By: Annet Preethi Furtado
February 9 2023
Hindenburg Research is being investigated in the U.S. for its trade practices, but it has not been banned from publishing its research on U.S. firms.
Context
On January 24, 2023, Hindenburg Research, a company that does forensic financial research on what it sees as "man-made disasters" and engages in activist short-selling, published research findings accusing the Adani Group of stock price manipulations and malpractices throughout several decades. Though the Adani Group issued a statement calling the results "baseless," the company's shares have plummeted since the publication of the Hindenburg report. Reuters reported that the Securities and Exchange Board of India (SEBI) is examining the $86 billion stock market decline and looking into the allegations made by Hindenburg. As a result of Hindenburg's report, Gautam Adani has fallen from the third position to the 15th position on Forbes' billionaire list. Amid the report's fallout, the Adani corporation canceled its follow-on public offering (FPO), which opened on January 27, and said it would refund investors.

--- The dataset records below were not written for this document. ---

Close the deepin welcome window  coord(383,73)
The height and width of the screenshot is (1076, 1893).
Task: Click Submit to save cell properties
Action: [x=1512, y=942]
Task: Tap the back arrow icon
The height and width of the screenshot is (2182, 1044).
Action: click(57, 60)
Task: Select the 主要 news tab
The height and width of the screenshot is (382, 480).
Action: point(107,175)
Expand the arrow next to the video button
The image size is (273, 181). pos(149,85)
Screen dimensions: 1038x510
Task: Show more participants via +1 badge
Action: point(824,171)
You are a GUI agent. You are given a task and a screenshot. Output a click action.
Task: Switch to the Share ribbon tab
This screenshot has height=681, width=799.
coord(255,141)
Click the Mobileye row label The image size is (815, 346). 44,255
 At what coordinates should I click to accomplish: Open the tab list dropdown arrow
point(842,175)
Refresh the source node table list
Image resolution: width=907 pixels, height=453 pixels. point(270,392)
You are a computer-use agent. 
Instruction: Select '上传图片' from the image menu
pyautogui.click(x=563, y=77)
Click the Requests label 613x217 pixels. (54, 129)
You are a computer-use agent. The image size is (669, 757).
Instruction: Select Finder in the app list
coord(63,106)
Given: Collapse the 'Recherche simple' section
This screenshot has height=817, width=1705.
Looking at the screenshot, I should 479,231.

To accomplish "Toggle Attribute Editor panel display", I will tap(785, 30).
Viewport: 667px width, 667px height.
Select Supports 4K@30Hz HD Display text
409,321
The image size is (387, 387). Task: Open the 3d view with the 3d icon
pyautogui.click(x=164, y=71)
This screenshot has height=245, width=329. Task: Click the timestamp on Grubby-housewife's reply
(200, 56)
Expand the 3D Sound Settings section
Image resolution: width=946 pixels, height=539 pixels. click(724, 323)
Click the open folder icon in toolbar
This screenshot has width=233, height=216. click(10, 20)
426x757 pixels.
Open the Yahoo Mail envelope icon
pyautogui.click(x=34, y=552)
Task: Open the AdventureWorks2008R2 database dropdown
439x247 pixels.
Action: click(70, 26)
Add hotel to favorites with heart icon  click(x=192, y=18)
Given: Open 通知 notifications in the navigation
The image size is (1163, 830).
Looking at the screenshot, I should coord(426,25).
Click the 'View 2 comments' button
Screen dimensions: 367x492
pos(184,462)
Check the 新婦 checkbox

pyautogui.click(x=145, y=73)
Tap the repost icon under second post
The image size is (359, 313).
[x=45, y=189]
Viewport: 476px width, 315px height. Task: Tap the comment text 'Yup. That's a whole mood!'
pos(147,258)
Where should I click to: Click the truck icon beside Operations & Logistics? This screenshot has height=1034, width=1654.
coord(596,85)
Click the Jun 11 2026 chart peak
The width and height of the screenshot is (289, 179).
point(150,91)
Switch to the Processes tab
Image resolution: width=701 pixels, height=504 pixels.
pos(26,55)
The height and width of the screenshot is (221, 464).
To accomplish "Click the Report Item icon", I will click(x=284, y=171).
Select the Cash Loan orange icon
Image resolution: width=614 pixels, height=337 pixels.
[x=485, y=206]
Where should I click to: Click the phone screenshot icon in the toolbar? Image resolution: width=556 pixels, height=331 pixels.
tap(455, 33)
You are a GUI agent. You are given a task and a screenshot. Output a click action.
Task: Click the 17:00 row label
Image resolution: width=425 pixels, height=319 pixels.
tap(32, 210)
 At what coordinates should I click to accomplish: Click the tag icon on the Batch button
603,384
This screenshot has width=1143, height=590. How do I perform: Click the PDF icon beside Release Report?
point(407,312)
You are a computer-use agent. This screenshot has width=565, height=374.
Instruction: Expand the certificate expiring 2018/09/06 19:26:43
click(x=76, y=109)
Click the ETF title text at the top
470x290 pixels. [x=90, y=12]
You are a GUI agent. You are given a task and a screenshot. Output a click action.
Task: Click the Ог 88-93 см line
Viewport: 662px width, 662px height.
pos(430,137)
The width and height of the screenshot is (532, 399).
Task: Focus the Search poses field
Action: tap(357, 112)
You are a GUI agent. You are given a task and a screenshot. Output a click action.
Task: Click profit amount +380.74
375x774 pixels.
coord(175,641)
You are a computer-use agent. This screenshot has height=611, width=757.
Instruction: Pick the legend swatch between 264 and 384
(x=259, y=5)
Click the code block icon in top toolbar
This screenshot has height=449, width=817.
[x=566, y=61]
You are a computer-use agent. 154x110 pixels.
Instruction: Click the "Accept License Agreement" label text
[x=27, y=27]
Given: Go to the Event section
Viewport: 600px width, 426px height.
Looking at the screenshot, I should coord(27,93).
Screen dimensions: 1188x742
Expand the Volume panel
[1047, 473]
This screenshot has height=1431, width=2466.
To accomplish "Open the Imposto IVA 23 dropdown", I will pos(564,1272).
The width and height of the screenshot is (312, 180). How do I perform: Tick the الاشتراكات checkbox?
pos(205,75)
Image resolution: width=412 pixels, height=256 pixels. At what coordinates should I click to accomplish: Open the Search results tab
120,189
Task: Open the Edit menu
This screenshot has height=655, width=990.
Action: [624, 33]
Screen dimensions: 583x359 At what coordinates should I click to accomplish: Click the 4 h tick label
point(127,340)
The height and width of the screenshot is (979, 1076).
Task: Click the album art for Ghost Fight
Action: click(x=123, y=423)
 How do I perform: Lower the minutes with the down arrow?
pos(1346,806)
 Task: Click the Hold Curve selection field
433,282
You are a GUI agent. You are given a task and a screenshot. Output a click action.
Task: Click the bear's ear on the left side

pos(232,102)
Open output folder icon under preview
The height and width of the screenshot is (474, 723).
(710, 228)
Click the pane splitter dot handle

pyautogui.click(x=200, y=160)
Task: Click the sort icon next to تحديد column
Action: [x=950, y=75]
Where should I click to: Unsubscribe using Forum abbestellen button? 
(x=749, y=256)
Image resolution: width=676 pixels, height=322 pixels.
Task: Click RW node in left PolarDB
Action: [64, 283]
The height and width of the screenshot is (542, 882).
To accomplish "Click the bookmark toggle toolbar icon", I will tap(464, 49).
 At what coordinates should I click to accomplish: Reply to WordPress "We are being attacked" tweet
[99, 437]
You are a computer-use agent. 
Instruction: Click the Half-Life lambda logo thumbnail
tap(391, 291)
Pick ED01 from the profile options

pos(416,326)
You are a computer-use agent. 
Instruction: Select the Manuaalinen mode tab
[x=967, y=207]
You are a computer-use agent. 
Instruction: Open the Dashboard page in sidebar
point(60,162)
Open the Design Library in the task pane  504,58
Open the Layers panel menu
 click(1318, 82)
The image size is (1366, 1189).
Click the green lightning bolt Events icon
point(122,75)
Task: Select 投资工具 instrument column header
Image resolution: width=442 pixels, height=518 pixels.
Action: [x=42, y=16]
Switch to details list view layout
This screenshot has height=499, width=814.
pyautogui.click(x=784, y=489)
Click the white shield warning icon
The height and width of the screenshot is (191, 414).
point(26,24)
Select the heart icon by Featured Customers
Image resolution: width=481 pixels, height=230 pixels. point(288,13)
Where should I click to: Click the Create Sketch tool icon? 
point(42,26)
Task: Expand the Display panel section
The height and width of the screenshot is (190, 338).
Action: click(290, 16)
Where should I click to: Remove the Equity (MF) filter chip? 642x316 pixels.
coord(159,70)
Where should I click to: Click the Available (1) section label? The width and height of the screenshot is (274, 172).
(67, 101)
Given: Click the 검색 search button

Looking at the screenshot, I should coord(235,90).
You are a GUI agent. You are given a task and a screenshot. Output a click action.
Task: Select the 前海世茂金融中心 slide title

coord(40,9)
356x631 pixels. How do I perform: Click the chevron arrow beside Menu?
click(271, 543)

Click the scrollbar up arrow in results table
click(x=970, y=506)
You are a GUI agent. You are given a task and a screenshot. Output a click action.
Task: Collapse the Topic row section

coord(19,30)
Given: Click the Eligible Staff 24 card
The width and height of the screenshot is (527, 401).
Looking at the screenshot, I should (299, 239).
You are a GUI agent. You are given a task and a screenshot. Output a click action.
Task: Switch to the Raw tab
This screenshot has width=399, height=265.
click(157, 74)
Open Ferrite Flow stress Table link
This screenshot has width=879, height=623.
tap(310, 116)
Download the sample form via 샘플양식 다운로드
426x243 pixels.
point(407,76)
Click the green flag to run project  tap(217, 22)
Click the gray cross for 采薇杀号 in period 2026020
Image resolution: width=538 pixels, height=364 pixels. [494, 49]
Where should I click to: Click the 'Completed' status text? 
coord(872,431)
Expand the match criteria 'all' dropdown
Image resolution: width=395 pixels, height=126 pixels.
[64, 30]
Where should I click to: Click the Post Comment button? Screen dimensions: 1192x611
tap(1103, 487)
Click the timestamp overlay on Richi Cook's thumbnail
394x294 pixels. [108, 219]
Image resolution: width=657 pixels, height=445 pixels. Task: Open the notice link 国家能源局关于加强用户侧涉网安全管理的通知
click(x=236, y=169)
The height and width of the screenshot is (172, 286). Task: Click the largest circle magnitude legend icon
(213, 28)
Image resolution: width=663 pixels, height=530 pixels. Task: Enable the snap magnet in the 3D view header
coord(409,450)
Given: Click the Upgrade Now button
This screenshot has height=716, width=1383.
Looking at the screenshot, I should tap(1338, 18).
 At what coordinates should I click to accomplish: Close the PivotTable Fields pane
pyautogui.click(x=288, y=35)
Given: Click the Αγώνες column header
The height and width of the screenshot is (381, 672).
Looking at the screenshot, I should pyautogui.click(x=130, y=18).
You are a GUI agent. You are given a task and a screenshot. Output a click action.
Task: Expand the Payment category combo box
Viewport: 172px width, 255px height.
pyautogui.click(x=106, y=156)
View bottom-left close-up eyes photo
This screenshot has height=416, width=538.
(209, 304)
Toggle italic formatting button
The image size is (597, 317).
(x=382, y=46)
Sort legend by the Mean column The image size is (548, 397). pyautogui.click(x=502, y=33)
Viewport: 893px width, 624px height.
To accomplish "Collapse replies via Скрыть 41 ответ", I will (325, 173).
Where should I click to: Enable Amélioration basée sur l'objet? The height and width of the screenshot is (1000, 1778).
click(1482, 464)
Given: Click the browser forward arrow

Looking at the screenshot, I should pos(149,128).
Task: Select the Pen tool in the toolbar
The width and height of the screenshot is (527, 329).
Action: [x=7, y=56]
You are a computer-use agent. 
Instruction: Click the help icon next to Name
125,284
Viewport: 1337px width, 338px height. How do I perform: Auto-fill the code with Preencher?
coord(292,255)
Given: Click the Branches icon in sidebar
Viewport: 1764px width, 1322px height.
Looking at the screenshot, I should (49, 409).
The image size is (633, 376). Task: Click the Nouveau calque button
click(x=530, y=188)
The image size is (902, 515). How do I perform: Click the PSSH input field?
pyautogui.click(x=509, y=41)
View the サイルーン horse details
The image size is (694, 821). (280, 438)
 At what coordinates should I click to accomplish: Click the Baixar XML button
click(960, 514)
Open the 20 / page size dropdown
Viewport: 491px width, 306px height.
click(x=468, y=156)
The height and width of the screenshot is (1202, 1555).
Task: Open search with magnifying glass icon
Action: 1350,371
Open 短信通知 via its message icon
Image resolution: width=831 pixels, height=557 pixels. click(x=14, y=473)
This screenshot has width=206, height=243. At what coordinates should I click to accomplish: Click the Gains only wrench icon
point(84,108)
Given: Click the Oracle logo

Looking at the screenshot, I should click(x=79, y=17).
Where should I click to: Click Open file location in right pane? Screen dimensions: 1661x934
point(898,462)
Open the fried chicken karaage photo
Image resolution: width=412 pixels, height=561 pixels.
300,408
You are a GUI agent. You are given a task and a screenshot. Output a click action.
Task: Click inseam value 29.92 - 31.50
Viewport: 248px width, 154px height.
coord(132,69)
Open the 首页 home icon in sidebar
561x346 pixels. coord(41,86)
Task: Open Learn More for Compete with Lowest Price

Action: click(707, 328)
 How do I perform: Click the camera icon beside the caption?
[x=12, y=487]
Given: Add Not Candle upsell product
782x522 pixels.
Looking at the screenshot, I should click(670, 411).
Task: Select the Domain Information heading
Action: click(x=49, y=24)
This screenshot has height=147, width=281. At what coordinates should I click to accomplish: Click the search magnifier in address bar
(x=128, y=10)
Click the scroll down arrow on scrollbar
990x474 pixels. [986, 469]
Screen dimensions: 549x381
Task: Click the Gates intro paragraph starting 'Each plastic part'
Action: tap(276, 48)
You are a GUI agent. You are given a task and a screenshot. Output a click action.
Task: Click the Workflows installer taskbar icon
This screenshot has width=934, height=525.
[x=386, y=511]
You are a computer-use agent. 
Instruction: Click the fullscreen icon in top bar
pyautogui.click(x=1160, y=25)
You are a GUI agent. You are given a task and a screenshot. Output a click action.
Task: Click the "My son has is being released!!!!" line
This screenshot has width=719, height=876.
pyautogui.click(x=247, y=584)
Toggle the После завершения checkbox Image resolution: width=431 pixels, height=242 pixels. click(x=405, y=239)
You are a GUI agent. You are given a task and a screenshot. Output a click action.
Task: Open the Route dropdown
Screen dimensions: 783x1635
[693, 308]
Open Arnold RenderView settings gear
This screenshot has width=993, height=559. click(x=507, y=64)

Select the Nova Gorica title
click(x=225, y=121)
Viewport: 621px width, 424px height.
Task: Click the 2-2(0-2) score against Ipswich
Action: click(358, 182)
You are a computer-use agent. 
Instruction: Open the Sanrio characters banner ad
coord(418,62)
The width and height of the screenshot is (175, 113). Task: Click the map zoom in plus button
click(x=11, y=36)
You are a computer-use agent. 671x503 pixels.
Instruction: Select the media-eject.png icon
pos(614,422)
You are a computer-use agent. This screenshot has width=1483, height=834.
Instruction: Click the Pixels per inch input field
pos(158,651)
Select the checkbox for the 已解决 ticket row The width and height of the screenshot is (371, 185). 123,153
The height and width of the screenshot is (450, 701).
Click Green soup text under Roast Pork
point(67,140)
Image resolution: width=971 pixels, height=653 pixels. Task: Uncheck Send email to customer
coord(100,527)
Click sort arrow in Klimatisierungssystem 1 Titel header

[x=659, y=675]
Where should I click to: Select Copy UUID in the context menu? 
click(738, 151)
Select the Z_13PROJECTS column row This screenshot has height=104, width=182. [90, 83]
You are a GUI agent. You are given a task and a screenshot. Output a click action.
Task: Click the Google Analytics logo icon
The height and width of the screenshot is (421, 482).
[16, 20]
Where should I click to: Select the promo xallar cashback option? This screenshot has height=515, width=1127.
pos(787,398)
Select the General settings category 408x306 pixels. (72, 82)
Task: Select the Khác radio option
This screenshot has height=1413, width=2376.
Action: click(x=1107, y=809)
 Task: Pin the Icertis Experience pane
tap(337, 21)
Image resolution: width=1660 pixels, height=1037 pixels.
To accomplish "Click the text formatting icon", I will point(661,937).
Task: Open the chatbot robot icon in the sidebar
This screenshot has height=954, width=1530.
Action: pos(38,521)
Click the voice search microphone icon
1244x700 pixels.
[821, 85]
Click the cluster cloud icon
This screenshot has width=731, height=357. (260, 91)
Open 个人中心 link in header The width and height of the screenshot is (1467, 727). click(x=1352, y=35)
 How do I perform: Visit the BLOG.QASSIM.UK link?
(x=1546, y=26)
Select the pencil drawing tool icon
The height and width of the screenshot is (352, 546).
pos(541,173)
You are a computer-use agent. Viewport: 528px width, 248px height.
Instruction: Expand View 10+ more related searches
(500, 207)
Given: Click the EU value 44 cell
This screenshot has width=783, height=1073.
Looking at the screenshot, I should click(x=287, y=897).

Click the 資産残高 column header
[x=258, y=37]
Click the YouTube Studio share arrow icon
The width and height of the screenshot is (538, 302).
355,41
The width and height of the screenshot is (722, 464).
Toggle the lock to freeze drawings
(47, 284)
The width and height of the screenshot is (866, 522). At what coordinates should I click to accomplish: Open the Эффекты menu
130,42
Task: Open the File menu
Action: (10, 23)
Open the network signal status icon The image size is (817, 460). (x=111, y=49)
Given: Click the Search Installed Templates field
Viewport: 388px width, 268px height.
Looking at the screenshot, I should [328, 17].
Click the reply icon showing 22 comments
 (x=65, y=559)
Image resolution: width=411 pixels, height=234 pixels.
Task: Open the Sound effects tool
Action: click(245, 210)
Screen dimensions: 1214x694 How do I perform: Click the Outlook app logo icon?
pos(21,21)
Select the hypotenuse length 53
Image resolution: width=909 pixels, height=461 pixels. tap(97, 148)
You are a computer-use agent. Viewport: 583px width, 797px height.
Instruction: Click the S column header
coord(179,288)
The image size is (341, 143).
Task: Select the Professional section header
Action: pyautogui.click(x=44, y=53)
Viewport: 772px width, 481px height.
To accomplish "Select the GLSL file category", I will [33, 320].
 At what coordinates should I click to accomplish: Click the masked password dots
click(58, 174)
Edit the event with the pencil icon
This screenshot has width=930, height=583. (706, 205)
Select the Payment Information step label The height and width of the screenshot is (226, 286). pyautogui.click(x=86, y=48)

In light of these developments, several social media users have been sharing claims about Hindenburg on Twitter under the hashtags "Hindenburg Exposed" and ''Hindenburg Report.'' Numerous posts with these hashtags claimed that the research firm was banned in the U.S. One such Twitter post claimed that due to Hindenburg's controversial findings in the past, U.S. market regulators had forbidden Hindenburg from writing any reports on any U.S.-listed companies, making reference to a Reuters report by Alison Frankel as evidence of the claim. The post also claimed that Hindenberg is currently attempting to generate revenue by short-selling on Indian companies owing to the U.S. restrictions.
In Fact
Hindenburg Research is permitted to publish its findings on U.S. companies even though there has been an investigation into the firm over potentially illegal trade practices. Since 2021, the U.S. Department of Justice (DOJ) has assessed dozens of prominent businesses, including Hindenburg Research, for potentially unlawful trading tactics. According to a Forbes report and a Bloomberg Law report from February 2022, Hindenburg Research and its founder Nate Anderson featured in the DOJ's information requests in 2021 as part of a probe. However, Hindenburg Research has not been implicated or charged with any crime and has not been banned from reporting on U.S.-listed companies.
A tweet making this claim refers to a Reuters article by Alison Frankel. In this article, Frankel spoke about the two unsuccessful litigation attempts against Hindenburg in the U.S., seemingly implying that Adani and other Hindenburg opponents should think twice before suing Hindenburg in the U.S. Frankel also noted that the research company had rarely been sued in the U.S. However, the article does not mention that the U.S. market regulators had prohibited Hindenburg from releasing its research on American-listed firms due to its history of publishing controversial claims.
The post also claimed that Hindenburg Research is actively attempting to make money by short betting on Indian companies over its published reports. A short bet is a way for someone to profit if the price of shares falls. Hindenburg revealed in its report that it had taken a short position on Adani Group companies through U.S. bonds and other investments that trade outside of India. Though it is true that Hindenburg stands to profit from the current situation, the argument that its "ban" in the U.S. caused the research firm to publish assessments on Indian companies is false. Twitter posts under the hashtag "Adani Enterprises" also claimed that Hindenburg was the subject of three American criminal investigations and that its bank accounts had been frozen due to fraud-related operations. However, no reports by reputed media outlets support these claims. The only two lawsuits filed against Hinderburg Research, one by China-based real estate company Yangtze River Port and Logistics Ltd and the other by Bollywood film studio Eros International Plc, were for defamation, and they weren't criminal investigations.
Anderson himself also took to Twitter to clear the air about the claims about Hindenburg floating around. On February 9, he shared a report by The Wire debunking claims about the firm and added that Hindenburg had never been banned by the Financial Industry Regulatory Authority (FINRA), responding to another claim being circulated. He also wrote that the firm had never had its bank accounts seized and said that not being allowed to publish reports on NYSE-listed companies "isn't a thing." Further, he said that the firm is not under investigation.
The Verdict
The U.S. Department of Justice has been probing Hindenburg Research over their potentially unlawful trading practices. However, there is no ban on Hindenburg publishing reports about U.S.-listed entities. Therefore, we have marked this claim as false.
(Note: This story has been updated to reflect a tweet by Nathan Anderson dated February 9, 2023, in which he refuted claims about Hindenburg Research circulating on social media.)